I met Raz back in 2003. A half Madagascan half Luyha girl with the body of a goddess. (I recently got that ‘body of a goddess’ line from ours truly). I looked at her in adoration and ran to Winnie. “What can I do to look like her when I grow up? I want that body… hips like those, curly hair like that, same everything. But mostly the hips. She laughed. “She’s Luyha. And besides, hips are determined by the pelvic bone. I doubt we have those genes’. Everyone has a different body structure….She went on, but I was no longer interested in what she was saying. At 11, I had just discovered my body idol and nothing would stop me from getting such. The idea of an hour glass body became an obsession from that moment. I can’t say that boys were my motivation then; my head had not yet started reacting to their presence. I had not started getting the tingly feeling from boys’ stares which leaves your head feeling lighter and I did not even imagine that there would come an age when boys’ comments and opinion on my body would matter.
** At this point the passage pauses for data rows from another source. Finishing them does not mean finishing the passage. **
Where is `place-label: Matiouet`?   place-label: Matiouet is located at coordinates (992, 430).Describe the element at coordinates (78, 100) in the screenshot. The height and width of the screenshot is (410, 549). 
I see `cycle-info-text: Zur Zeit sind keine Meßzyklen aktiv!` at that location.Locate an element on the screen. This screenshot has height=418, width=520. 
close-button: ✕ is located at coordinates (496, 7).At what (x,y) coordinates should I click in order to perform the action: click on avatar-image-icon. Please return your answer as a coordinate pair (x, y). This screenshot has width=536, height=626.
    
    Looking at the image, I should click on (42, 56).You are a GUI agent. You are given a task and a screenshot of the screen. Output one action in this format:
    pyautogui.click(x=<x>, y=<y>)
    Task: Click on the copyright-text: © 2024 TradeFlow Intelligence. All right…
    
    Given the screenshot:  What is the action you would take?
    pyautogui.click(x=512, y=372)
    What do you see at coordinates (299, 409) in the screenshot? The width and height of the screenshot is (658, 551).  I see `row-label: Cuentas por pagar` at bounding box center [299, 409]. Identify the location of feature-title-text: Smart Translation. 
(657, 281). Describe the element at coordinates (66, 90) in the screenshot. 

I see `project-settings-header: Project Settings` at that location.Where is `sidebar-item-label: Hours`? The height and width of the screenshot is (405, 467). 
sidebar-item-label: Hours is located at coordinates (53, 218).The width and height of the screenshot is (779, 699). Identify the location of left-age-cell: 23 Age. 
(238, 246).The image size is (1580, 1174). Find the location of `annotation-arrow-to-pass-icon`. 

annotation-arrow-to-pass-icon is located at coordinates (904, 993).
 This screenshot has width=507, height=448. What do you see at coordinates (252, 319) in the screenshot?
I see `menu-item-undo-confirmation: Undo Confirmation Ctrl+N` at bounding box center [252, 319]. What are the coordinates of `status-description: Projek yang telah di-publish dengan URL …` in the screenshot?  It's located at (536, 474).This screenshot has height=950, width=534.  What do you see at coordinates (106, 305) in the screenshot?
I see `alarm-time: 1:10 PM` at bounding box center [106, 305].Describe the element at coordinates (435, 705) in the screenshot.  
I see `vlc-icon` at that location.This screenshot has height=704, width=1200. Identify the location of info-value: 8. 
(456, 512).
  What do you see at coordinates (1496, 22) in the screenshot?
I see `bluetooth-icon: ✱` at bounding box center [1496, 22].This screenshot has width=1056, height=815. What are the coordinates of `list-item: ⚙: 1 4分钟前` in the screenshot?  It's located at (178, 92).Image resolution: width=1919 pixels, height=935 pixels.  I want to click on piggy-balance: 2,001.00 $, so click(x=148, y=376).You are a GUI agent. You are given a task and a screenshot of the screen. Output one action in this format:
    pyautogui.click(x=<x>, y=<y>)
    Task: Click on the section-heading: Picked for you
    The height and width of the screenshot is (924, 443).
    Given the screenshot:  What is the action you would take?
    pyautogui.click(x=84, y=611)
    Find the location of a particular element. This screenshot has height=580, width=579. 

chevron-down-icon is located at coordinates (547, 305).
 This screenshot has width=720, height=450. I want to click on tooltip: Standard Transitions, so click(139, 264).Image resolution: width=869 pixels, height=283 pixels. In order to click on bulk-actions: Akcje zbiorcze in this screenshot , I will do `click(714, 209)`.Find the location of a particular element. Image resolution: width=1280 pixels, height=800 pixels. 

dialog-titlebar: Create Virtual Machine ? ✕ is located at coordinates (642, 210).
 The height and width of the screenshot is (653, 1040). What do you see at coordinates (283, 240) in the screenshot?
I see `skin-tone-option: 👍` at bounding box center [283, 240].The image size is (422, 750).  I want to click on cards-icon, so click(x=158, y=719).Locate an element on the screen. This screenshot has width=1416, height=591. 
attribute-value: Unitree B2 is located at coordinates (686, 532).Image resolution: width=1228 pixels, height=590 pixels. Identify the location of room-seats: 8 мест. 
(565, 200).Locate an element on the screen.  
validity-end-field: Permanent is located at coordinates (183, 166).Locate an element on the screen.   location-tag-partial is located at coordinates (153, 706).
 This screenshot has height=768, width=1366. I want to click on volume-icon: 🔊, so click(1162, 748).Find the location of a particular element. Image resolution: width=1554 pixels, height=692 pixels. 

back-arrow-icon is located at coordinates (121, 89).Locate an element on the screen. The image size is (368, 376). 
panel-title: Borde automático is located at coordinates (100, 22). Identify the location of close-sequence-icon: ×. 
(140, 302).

story for another day…All I wanted was that perfect body and height. I went through my teenage years and early twenties with that picture-perfect figure all in my head, waiting for the hour of body tranformation!
But the giver of bodies had another design for me. In fact, he gave me the complete opposite of what I wanted. I grew up to be a small girl. I endlessly wished I was taller, wider, more visible… I look back and realize that I always wanted to be more than I was. When it came to my body, I was never enough! My weight was never enough, I never left the presence I wanted to leave. My hair never turned curly, my hips never got the perfect curve I had in my head…and my height never went as high. I spent years waiting and hoping that I would bulge out. Then there was Granny who said I was sickly thin. It got to my head and I started eating like a pig. The only part of my body that responded to the heavy feeding was my fingers, they became nicely fat and evidently well fed. In high school, they teased that all my fingers were thumbs. In campus, they baptized them sausage fingers. And they know how to stay loyal to those names: these fingers.
But it was in campus that I started learning how to accept my body. Mostly because I realized that every girl around me had a body struggle. Even the ones I thought were picture perfect in every dimension did have things they hated about their bodies. No one seemed comfy with their body. There were those who complained of their tummies,(obsession with flat tummies), sometimes foreheads, sometimes big ears(IKR), uneven skin tone,mostly love handles, and predominantly small boobs/small hips.
Ironically, it was in campus that people would ask me what I did to keep such an amazing body. HOW?! Clearly they did not know the finer things in life if they considered my body amazing. I took the compliments on my body as blind flatters. Such is the reality. No one ever seems to be in perfect terms with their body. We are always looking for that which we feel that we are short of. Small girls crave to be big, the big ones sweat about losing their weight. There is the obsession with beach bodies, and the obsession of perfect curves. The desire to break necks just by passing by.
So this goes to all the girls out there battling with body insecurities. When you love your body, it loves you right back…and the world retaliates in a hundred fold. All you need is to understand your body and know what to flaunt and what to keep in low key. You are imperfect, permanently and inevitably flawed. But tell you what, it is because of this that you are uniquely beautiful.